── Data shown ──

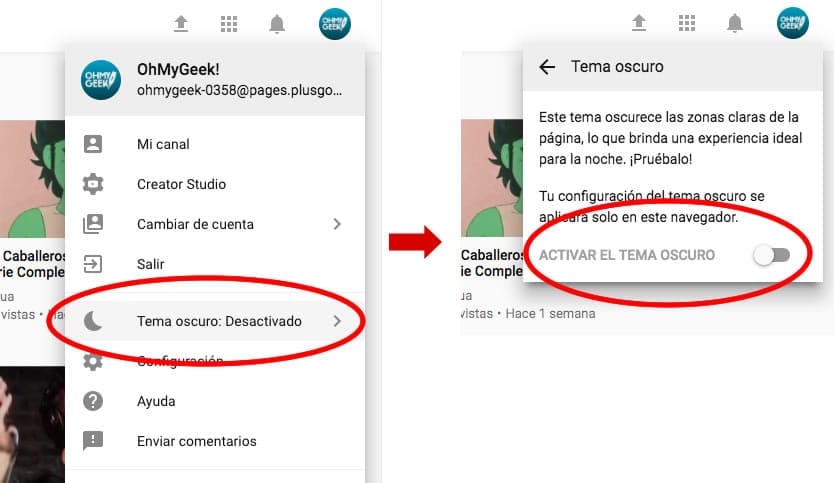Click the crescent moon icon in the menu
Image resolution: width=834 pixels, height=483 pixels.
coord(93,321)
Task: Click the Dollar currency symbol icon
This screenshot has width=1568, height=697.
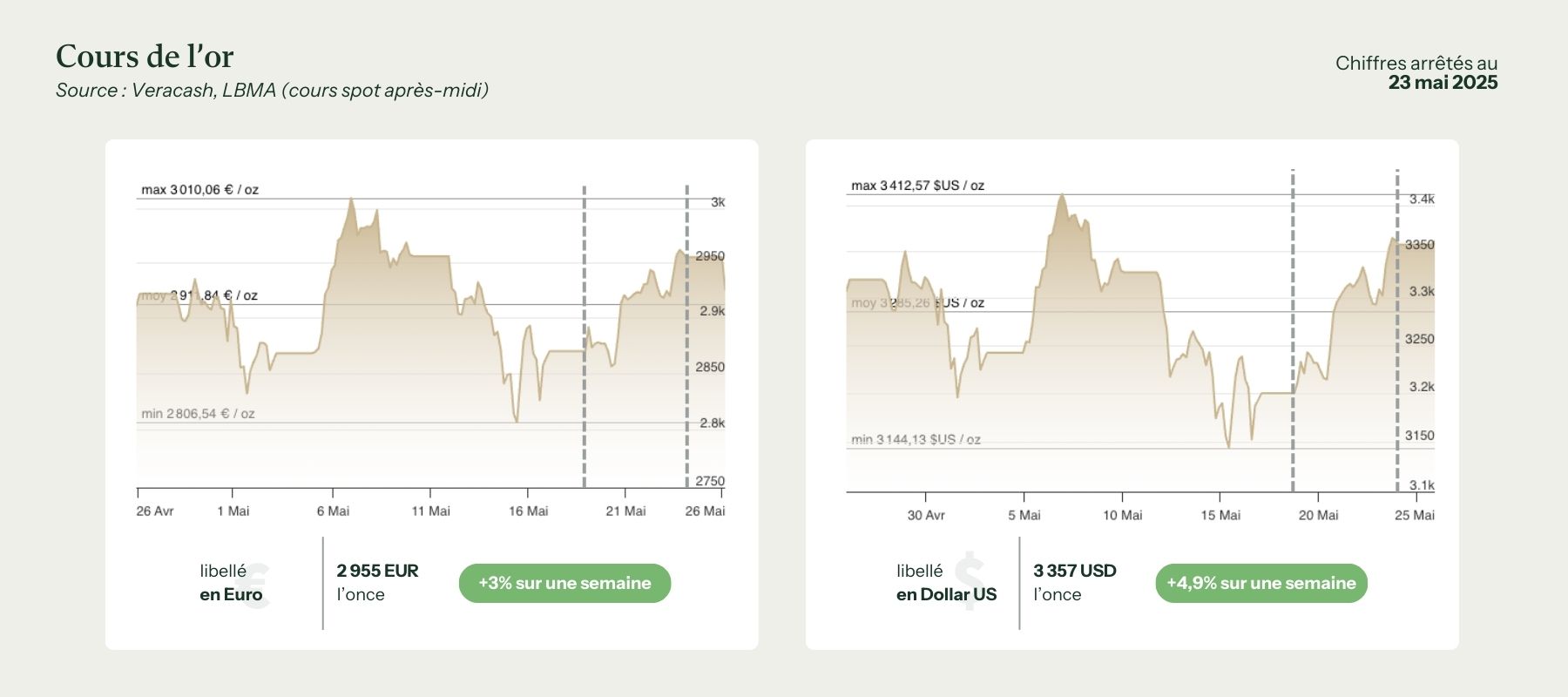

───

Quote every line of the items above word for word, leaving out the pictures.

**Solution to this problem:**
Click the crescent moon icon in the menu
Image resolution: width=834 pixels, height=483 pixels.
coord(93,321)
Task: Click the Dollar currency symbol icon
This screenshot has width=1568, height=697.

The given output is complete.